### OBJECTIF
Poursuivez la critique du nouvel album de Taylor Swift, présentée ci-dessous, en reprenant juste après sa dernière phrase.

S’il y a bien une artiste qui incarne la démesure, c’est bien Taylor Swift. Celle dont la seule présence suffit à générer croissance économique et tremblement de terre est parvenue à atteindre un niveau de popularité mondiale rarement vu. Devenue omniprésente culturellement, l’auteure marque une pause dans la réédition de ses précédents albums pour nous revenir avec trente-et-une (!) compositions originales. Mais le résultat est-il à la hauteur de cette ambition ?

Encéphalogramme plat  

Alors que l’artiste avait réussi à obtenir une certaine unanimité critique pour la doublette folklore / evermore (2020) et s’était rappelée aux bons souvenirs des amateurs de pop rock via la réédition de Speak Now (Taylor’s Version) l’année dernière, ce disque choisit de creuser le sillon du pourtant peu inspiré Midnights (2022). À nouveau accompagnée par le tandem Jack Antonoff / Aaron Dessner, la jeune femme explore davantage la pop brumeuse qui lui a valu un Grammy (ce qui en dit d’ailleurs beaucoup sur le degré de crédibilité actuelle de l’organisation).

### EXTRAITS DE DONNÉES

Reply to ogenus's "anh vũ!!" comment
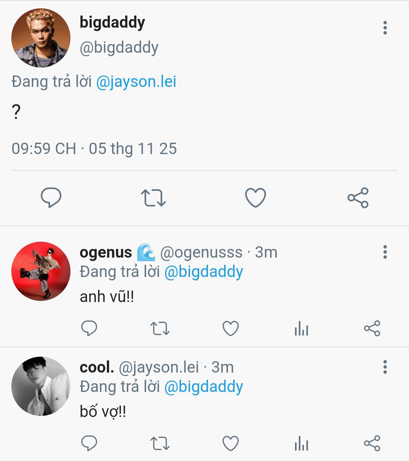 (x=89, y=329)
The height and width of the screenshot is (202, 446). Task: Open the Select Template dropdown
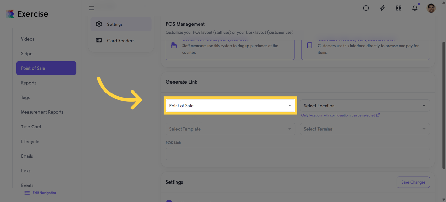pos(230,129)
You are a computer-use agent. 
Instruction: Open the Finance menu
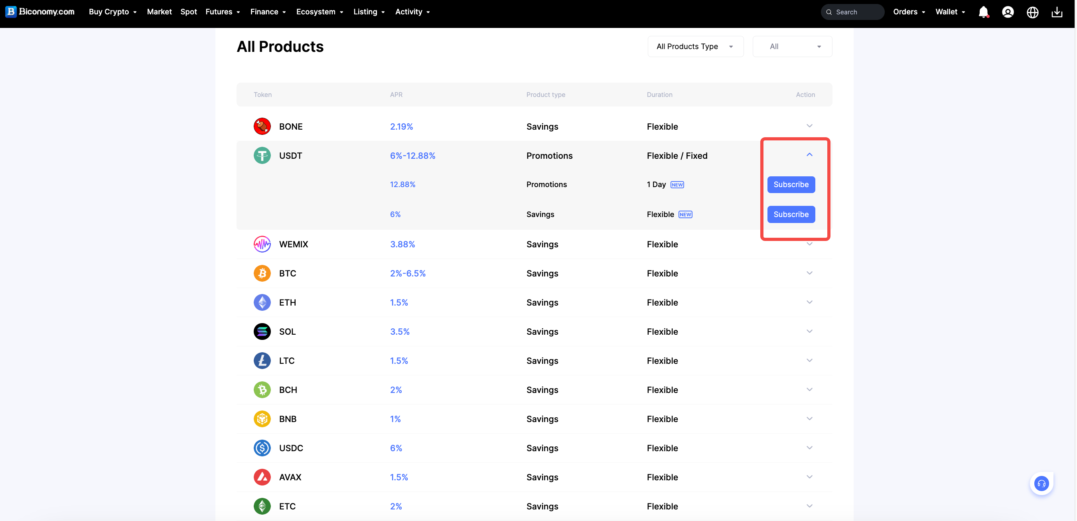coord(268,12)
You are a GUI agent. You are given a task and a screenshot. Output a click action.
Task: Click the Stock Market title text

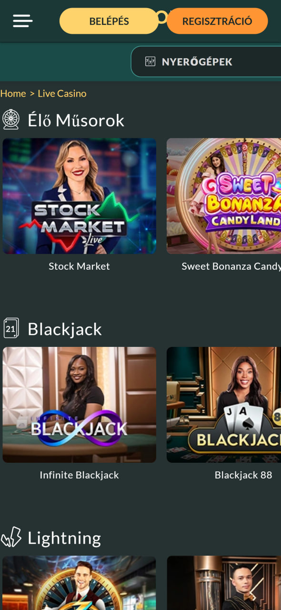79,266
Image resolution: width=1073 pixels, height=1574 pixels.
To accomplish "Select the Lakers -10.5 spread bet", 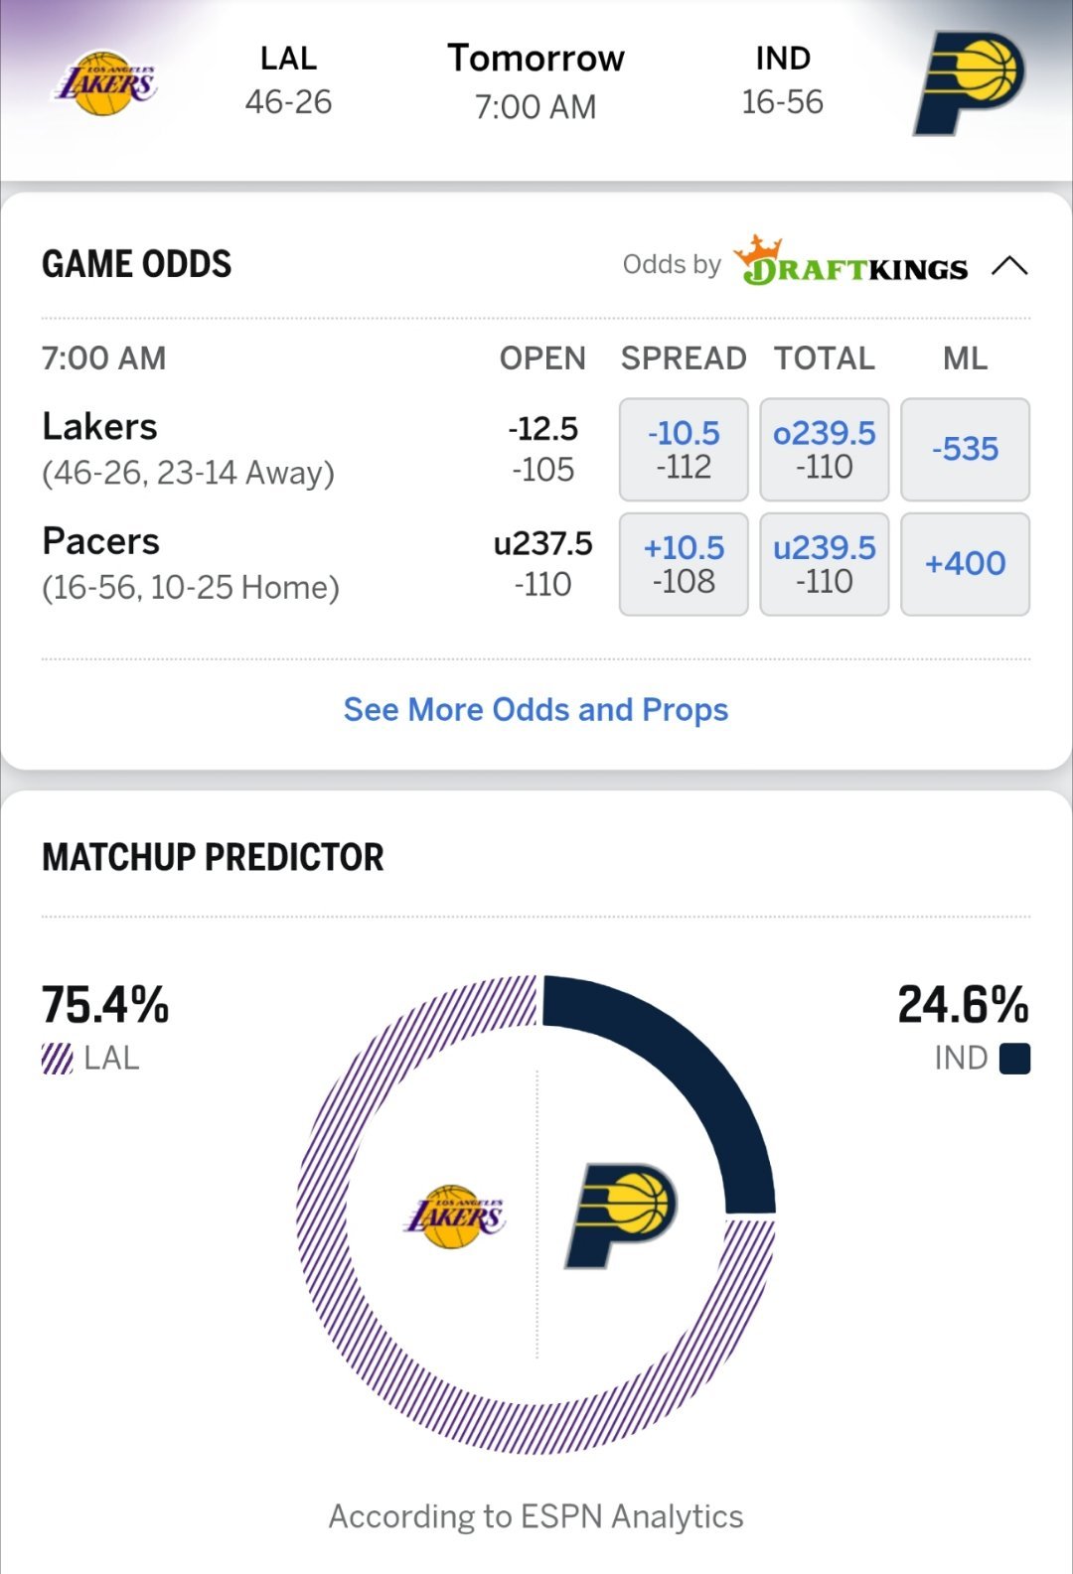I will 683,450.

### RÉSULTAT
Hélas, on retombe assez facilement dans les travers de la sortie précédente. Quelques flashs sont agréables mais noyés sous un flot de mélodies que les plus indulgents qualifieront d’ennuyeuses de minimalistes. Les voix doublées, le rythme monocorde, les percussions insipides… Tout ici nous donne la sensation d’être coincé dans une boucle temporelle de synthpop cotonneuse dépourvue d’aspérité. Et ce n’est pas la partie bonus, intitulée THE ANTHOLOGY, qui apportera un supplément d’âme. Décevant tant ce trio créatif nous avait habitués à mieux.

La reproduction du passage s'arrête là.